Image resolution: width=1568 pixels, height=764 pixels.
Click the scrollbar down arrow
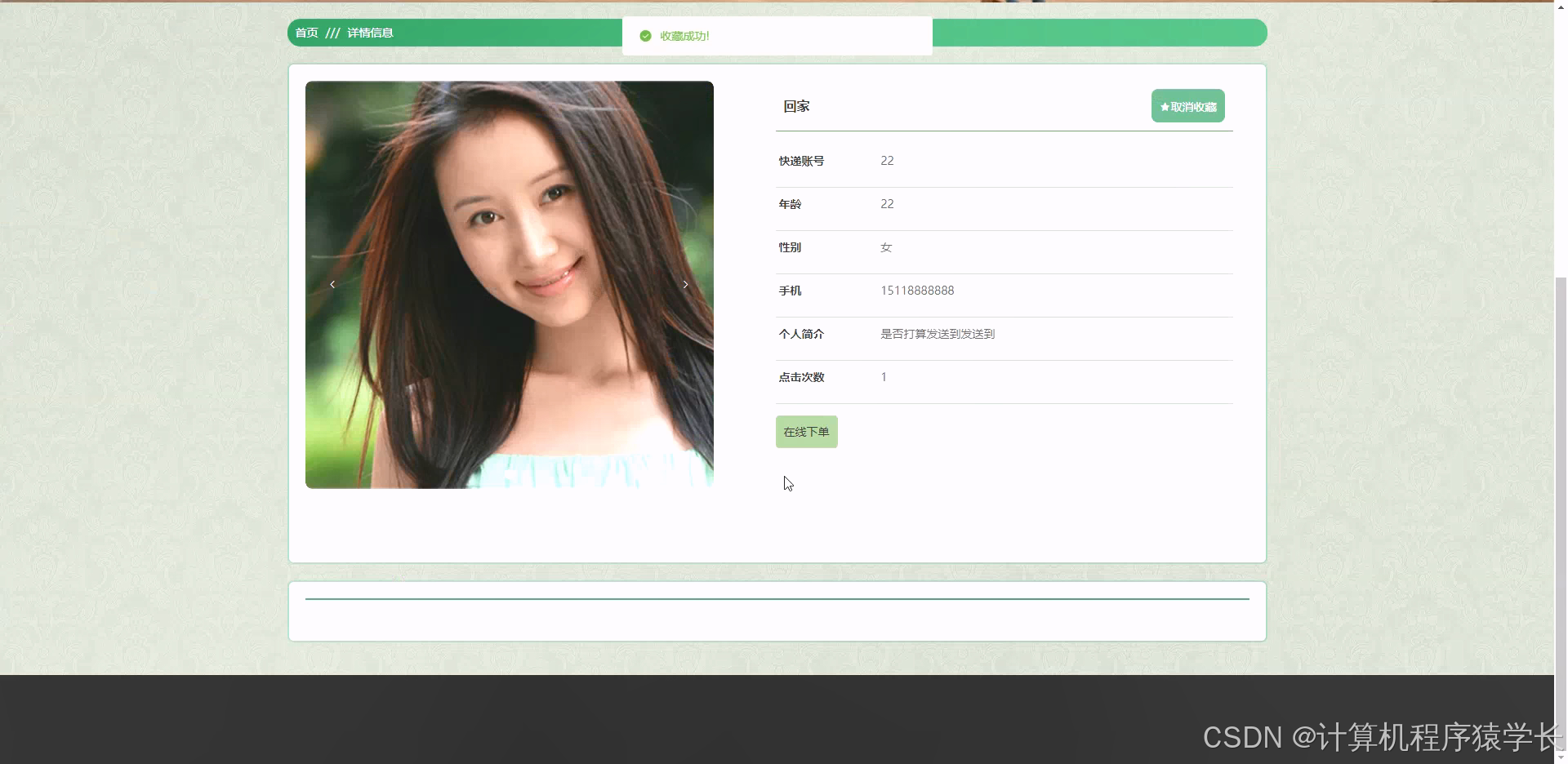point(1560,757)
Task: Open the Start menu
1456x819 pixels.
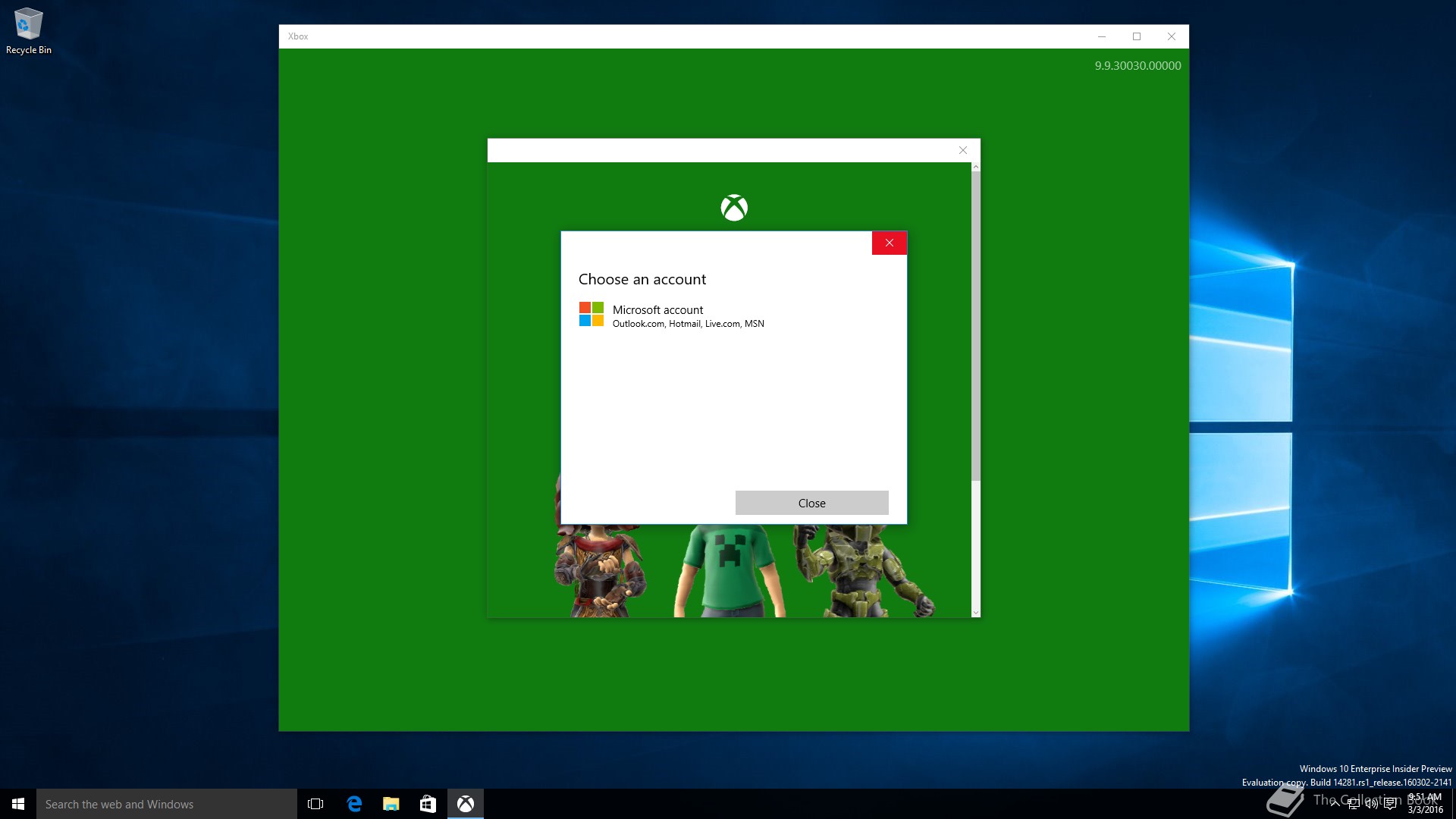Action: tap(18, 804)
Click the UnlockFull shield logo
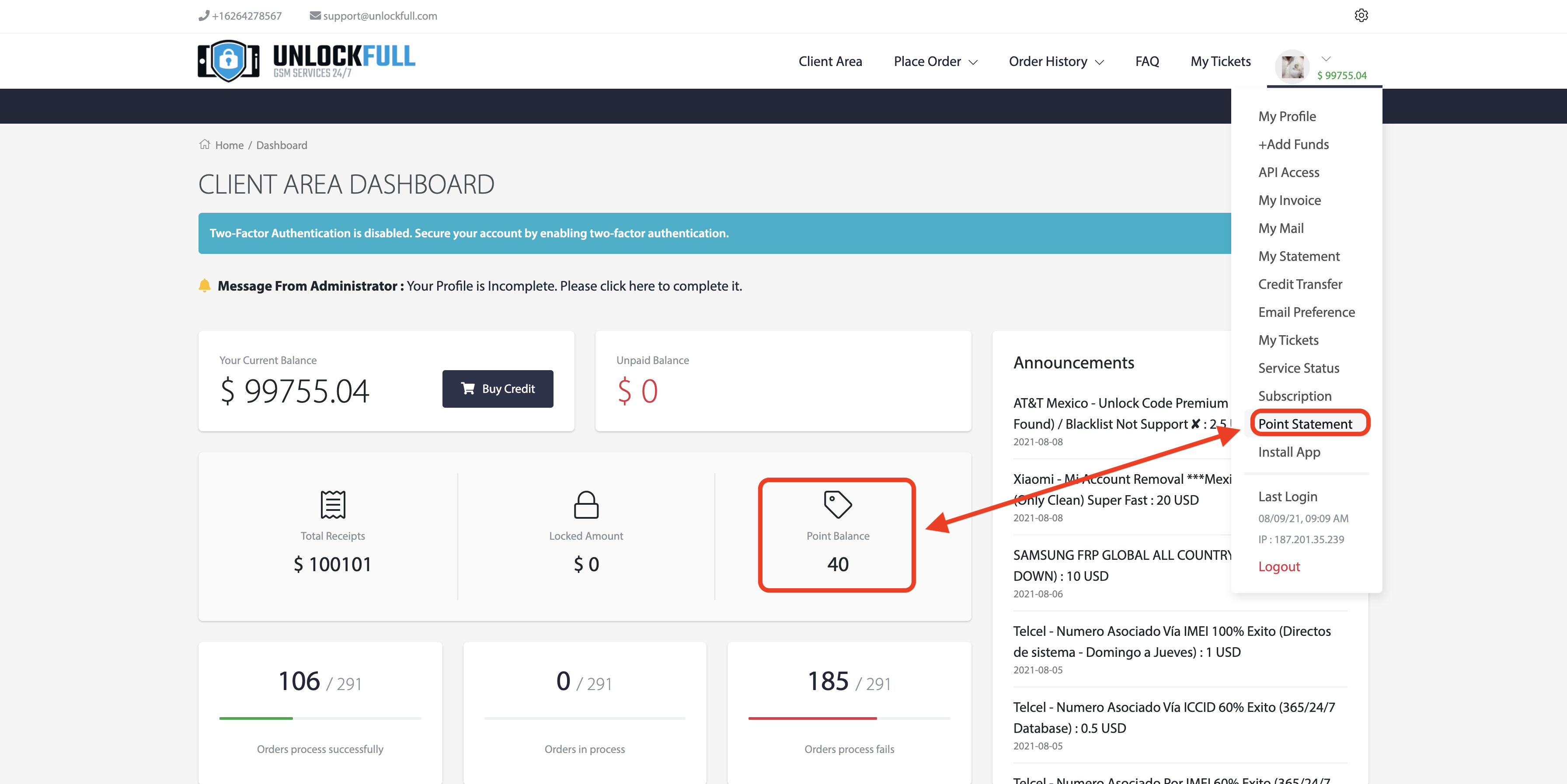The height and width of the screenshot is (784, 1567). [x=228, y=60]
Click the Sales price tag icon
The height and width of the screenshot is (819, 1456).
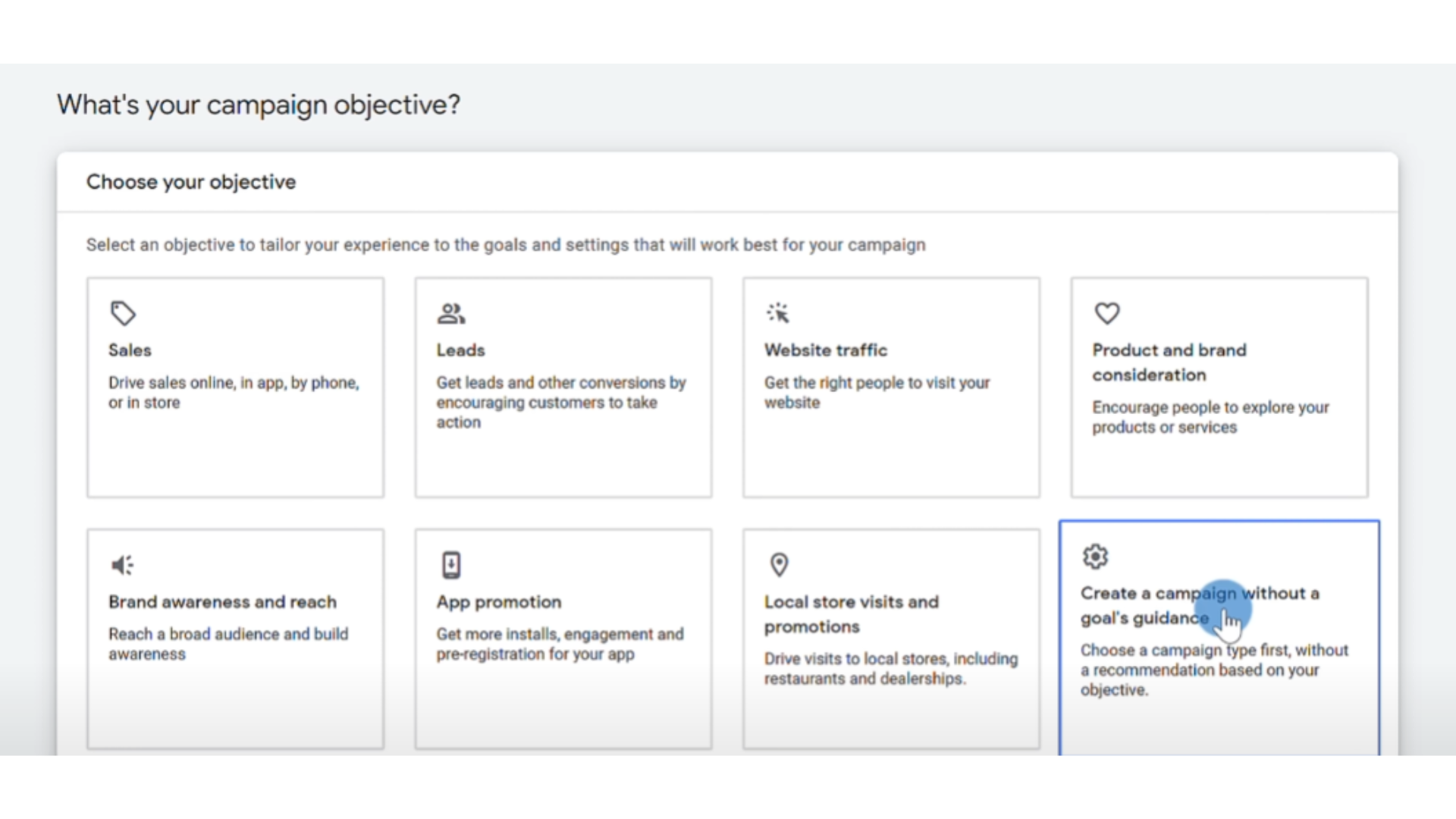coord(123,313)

============

Exercise aim:
From the first line to the last, retype the material exactly and exclude the pictures.

Solution:
Image resolution: width=1568 pixels, height=764 pixels.
Click the scrollbar down arrow
point(1560,757)
Task: Open the Start menu
1456x819 pixels.
Action: tap(18, 804)
Click the UnlockFull shield logo
The height and width of the screenshot is (784, 1567). [x=228, y=60]
Click the Sales price tag icon
The height and width of the screenshot is (819, 1456).
coord(123,313)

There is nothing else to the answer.